## CHALLENGE A
Answer these questions from the passage on Neil Woodworth:
(i) Who wrote the passage?
(ii) What arrived with the turn of the 20th century?
(iii) How many years did Woodworth spend with the Adirondack Mountain Club?
-- START SUPPLIED PASSAGE --
Retiring ADK chief Neil Woodworth’s 30-year mission to protect the park
By TIM ROWLAND
The best time to have been an Adirondack tourist was perhaps in the latter part of the 19th century, when hotels were going up, wholesale swaths of forest had yet to be mowed down and anyone with a canoe and a Wallace guidebook was basically free to wander wherever mood and muscle would allow.
With the turn of the 20th century came mechanized logging, and the industry’s captains began buying up great tracts of forestland that for the next hundred years would be taken out of public view.
The Adirondack Explorer thanks its advertising partners. Become one of them.
The history was not lost on Neil Woodworth years ago, as he dipped his paddle in waters that had been closed to the public since the days of the Lombard steam-powered log tractor. It was a seminal moment in the 30 years that Woodworth spent with the Adirondack Mountain Club, as he inventoried lands for potential acquisition by the state.
-- END SUPPLIED PASSAGE --
-- START RECORD LIST --
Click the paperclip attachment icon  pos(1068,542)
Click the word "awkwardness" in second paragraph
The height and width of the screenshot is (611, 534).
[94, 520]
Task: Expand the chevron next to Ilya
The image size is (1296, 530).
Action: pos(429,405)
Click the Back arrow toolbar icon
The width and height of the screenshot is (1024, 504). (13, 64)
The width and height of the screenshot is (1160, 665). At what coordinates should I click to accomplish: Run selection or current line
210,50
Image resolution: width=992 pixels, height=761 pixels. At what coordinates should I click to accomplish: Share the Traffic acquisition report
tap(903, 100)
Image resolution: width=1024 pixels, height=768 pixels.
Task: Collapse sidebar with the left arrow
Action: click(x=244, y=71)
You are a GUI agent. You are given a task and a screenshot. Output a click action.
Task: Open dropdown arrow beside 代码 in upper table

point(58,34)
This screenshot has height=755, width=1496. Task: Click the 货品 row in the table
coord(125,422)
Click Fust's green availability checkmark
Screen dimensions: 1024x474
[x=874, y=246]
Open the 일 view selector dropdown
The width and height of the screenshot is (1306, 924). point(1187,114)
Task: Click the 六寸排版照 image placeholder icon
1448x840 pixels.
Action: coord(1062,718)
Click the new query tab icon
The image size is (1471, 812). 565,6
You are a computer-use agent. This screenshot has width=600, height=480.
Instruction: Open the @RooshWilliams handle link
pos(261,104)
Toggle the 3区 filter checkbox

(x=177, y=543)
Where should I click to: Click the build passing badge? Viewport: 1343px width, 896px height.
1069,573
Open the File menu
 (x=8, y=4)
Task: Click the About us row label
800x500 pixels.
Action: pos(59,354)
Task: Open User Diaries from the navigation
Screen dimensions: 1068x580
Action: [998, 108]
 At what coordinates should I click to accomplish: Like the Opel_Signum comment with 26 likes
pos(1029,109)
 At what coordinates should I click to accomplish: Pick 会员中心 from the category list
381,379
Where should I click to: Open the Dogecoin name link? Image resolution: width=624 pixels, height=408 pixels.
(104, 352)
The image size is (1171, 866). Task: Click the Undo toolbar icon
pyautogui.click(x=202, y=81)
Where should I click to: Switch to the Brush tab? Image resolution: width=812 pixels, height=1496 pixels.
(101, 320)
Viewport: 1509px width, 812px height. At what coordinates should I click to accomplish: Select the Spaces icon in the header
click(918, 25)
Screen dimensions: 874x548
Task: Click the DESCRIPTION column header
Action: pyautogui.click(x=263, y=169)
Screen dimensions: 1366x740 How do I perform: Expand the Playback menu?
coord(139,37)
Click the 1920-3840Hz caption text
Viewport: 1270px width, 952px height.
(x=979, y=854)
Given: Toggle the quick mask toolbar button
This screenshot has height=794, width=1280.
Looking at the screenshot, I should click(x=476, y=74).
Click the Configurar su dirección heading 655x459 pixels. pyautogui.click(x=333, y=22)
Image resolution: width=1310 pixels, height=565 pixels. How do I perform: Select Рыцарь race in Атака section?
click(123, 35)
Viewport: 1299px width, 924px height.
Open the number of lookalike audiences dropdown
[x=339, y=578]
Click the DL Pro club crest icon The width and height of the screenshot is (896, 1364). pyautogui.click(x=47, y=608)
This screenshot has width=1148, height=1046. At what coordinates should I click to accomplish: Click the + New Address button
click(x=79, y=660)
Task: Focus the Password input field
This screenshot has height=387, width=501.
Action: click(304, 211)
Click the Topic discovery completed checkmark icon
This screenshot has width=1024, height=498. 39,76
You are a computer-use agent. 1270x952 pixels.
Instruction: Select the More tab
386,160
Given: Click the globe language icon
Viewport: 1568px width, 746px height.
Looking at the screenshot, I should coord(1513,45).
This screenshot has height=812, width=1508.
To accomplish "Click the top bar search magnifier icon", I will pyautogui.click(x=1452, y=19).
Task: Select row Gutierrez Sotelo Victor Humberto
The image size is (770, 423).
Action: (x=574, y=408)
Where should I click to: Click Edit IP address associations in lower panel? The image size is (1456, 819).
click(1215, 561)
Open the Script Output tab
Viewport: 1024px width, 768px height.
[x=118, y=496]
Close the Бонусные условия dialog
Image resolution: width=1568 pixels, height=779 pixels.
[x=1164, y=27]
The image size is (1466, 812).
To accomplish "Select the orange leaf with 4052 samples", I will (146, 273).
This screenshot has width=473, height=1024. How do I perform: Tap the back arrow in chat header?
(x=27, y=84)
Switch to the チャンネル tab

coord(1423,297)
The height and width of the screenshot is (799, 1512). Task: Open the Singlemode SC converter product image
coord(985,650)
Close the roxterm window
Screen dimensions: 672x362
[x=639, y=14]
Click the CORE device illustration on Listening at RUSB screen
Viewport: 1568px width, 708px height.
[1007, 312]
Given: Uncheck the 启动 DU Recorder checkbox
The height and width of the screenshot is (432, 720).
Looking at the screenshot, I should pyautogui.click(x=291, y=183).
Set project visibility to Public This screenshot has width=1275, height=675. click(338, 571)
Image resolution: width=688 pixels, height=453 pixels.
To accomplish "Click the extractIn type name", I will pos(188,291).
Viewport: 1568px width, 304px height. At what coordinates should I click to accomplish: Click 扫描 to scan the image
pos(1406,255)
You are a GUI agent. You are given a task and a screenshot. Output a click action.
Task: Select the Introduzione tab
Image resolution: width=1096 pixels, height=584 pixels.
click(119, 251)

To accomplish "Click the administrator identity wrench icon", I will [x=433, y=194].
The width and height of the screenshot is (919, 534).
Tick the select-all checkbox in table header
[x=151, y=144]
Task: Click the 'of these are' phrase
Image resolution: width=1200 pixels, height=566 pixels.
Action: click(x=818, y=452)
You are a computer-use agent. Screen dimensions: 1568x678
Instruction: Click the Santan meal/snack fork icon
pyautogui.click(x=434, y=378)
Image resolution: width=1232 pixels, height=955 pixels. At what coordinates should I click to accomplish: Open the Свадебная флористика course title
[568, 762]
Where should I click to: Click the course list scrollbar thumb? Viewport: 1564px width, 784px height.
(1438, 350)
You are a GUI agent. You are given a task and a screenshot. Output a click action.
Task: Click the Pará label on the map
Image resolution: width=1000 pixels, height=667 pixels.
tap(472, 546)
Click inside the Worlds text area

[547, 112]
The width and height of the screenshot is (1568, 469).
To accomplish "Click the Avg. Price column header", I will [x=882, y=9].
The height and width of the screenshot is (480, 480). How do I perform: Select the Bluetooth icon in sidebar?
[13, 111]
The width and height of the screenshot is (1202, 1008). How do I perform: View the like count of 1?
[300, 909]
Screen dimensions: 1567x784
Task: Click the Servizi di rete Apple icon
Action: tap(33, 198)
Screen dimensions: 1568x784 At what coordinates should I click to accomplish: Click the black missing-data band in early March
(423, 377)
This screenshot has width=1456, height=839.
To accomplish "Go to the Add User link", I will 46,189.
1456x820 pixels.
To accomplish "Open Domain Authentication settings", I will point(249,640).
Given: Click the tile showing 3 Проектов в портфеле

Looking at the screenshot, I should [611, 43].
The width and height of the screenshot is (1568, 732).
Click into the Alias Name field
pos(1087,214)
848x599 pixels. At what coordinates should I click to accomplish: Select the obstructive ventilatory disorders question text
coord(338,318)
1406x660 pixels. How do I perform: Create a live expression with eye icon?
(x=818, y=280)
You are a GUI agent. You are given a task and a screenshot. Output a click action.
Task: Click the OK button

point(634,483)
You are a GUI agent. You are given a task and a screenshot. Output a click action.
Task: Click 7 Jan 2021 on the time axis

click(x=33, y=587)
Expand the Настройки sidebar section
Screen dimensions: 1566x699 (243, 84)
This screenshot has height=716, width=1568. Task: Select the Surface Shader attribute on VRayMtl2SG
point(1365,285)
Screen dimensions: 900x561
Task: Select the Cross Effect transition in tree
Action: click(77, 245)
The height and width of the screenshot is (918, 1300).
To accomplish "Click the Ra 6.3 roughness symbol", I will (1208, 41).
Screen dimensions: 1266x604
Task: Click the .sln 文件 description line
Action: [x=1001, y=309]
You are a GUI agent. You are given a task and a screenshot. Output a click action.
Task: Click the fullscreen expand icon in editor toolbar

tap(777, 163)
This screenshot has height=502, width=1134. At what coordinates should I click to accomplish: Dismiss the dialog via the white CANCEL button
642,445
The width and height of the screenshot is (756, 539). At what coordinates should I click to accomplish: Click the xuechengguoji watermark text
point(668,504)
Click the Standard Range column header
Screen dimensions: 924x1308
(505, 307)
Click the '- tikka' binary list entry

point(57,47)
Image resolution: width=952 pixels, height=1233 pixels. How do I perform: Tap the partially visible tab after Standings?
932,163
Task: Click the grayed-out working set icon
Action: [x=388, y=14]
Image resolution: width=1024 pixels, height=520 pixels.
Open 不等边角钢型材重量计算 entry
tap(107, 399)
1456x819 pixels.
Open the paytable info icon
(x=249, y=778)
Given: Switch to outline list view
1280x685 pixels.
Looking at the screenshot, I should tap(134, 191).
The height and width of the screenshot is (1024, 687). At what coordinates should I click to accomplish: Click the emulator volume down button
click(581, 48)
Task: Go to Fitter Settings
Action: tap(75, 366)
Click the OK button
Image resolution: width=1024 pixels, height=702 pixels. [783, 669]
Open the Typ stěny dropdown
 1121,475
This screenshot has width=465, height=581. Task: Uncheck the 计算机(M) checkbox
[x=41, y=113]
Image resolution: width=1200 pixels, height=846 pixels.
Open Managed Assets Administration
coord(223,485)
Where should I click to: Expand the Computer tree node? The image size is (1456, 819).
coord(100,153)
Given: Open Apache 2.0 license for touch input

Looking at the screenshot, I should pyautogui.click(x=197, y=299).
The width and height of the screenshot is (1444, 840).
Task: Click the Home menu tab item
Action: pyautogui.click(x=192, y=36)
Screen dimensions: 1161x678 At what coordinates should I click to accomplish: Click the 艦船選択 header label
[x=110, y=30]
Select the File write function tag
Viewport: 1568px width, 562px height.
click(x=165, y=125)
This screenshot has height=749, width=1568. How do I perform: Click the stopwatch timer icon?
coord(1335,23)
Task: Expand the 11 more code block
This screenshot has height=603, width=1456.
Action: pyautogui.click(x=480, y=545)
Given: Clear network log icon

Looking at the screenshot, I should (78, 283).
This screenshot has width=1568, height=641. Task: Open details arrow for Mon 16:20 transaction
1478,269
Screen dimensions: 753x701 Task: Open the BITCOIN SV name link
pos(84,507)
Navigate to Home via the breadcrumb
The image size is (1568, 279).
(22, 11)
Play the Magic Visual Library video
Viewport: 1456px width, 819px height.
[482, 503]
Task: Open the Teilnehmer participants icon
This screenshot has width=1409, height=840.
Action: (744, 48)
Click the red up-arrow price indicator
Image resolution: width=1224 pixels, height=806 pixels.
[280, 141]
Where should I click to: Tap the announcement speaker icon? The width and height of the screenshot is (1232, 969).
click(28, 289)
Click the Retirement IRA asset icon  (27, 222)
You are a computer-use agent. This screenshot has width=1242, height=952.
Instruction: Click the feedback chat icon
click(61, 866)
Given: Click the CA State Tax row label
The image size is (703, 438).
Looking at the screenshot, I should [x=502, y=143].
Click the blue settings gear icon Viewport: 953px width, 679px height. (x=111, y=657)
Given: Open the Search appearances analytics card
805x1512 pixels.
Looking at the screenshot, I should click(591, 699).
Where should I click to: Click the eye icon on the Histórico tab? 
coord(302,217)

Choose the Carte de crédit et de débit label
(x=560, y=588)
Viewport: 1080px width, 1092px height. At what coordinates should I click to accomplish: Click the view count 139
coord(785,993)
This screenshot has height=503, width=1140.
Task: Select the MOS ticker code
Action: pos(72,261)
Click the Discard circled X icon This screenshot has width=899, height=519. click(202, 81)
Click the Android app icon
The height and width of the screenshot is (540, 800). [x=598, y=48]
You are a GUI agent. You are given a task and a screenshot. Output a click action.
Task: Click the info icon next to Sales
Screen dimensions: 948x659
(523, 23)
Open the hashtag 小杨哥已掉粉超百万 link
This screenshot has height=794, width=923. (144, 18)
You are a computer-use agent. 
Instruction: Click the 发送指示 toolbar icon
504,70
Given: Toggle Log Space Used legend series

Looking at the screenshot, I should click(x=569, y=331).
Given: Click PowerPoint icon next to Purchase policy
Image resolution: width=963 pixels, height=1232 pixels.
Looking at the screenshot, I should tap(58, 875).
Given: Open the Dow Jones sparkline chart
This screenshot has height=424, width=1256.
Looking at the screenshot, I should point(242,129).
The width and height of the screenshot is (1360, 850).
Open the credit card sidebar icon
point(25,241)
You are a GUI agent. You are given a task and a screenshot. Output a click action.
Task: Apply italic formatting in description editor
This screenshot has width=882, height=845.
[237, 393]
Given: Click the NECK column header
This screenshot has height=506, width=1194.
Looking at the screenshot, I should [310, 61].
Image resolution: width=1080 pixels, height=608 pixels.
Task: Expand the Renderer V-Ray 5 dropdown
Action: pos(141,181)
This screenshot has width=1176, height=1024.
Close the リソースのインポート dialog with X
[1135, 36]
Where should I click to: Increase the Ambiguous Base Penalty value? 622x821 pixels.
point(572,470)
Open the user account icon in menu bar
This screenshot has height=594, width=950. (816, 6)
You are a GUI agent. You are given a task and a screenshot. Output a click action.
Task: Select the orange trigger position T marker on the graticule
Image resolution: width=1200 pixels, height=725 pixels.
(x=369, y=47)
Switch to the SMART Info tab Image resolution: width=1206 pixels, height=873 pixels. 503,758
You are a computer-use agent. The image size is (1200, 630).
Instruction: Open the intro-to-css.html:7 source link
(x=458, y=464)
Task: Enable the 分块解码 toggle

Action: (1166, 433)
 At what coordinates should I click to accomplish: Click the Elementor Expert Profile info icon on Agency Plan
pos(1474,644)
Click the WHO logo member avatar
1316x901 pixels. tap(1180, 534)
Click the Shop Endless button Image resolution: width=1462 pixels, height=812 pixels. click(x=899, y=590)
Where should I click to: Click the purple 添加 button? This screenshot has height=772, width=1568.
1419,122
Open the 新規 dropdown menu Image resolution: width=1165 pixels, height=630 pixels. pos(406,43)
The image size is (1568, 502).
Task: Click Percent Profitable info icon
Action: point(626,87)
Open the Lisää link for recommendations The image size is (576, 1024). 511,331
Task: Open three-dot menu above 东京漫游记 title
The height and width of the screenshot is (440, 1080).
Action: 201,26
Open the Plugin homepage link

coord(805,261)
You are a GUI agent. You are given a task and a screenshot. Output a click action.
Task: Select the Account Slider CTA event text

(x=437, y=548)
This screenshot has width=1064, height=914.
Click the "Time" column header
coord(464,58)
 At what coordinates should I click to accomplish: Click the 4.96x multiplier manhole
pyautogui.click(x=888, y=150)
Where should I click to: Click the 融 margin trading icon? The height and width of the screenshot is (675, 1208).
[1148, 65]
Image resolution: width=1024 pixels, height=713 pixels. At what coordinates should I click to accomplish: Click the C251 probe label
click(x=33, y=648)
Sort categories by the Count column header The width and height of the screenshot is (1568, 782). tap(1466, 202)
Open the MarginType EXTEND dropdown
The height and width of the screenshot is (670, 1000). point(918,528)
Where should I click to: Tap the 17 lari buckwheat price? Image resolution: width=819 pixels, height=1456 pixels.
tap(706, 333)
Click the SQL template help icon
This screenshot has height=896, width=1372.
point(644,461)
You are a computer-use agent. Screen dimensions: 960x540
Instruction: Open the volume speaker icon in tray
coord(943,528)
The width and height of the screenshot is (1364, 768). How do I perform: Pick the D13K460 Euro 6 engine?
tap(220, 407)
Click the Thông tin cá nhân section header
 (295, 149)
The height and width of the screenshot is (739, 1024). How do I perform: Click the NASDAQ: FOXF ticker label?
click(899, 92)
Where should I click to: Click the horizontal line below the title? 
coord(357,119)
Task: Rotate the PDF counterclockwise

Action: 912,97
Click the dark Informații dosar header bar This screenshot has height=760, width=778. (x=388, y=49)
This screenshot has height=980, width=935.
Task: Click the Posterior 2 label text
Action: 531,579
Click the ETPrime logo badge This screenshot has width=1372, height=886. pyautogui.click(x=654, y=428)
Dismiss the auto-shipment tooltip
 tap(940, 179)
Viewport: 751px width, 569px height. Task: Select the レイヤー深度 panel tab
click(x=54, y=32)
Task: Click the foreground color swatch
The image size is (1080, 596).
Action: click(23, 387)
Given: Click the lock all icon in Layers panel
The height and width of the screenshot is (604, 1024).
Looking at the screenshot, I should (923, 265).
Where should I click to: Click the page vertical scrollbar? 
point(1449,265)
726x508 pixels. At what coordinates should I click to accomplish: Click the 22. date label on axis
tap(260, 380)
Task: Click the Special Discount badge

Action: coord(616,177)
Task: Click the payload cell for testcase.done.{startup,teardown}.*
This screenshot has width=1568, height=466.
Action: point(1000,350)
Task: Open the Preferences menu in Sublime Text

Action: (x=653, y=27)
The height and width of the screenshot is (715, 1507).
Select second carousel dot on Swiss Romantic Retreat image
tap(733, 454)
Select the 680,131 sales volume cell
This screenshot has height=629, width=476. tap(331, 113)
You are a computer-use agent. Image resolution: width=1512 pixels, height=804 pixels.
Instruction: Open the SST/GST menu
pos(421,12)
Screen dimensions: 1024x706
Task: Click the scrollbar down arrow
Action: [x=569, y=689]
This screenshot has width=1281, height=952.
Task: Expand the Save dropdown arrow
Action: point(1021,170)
-- END RECORD LIST --
## CHALLENGE B
In the records, take the part that opens with the line containing "Viewport: 751px width, 569px" and closes with the line containing "This screenshot has height=629, width=476.", and change "foreground" to "background". Reproduce only those lines.

## ANSWER A
(i) Tim Rowland
(ii) Mechanized logging
(iii) 30 years

## ANSWER B
Viewport: 751px width, 569px height. Task: Select the レイヤー深度 panel tab
click(x=54, y=32)
Task: Click the background color swatch
The image size is (1080, 596).
Action: click(23, 387)
Given: Click the lock all icon in Layers panel
The height and width of the screenshot is (604, 1024).
Looking at the screenshot, I should (923, 265).
Where should I click to: Click the page vertical scrollbar? 
point(1449,265)
726x508 pixels. At what coordinates should I click to accomplish: Click the 22. date label on axis
tap(260, 380)
Task: Click the Special Discount badge

Action: coord(616,177)
Task: Click the payload cell for testcase.done.{startup,teardown}.*
This screenshot has width=1568, height=466.
Action: point(1000,350)
Task: Open the Preferences menu in Sublime Text

Action: (x=653, y=27)
The height and width of the screenshot is (715, 1507).
Select second carousel dot on Swiss Romantic Retreat image
tap(733, 454)
Select the 680,131 sales volume cell
This screenshot has height=629, width=476. tap(331, 113)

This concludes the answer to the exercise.